_Entries for locating words and elements_
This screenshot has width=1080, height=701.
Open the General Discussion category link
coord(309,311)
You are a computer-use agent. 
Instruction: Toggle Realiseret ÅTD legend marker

_YOUR INSTRUCTIONS_
Output every one of the entries above word for word, without changing any line.

_TASK ANSWER_
This screenshot has width=1080, height=701.
Open the General Discussion category link
coord(309,311)
You are a computer-use agent. 
Instruction: Toggle Realiseret ÅTD legend marker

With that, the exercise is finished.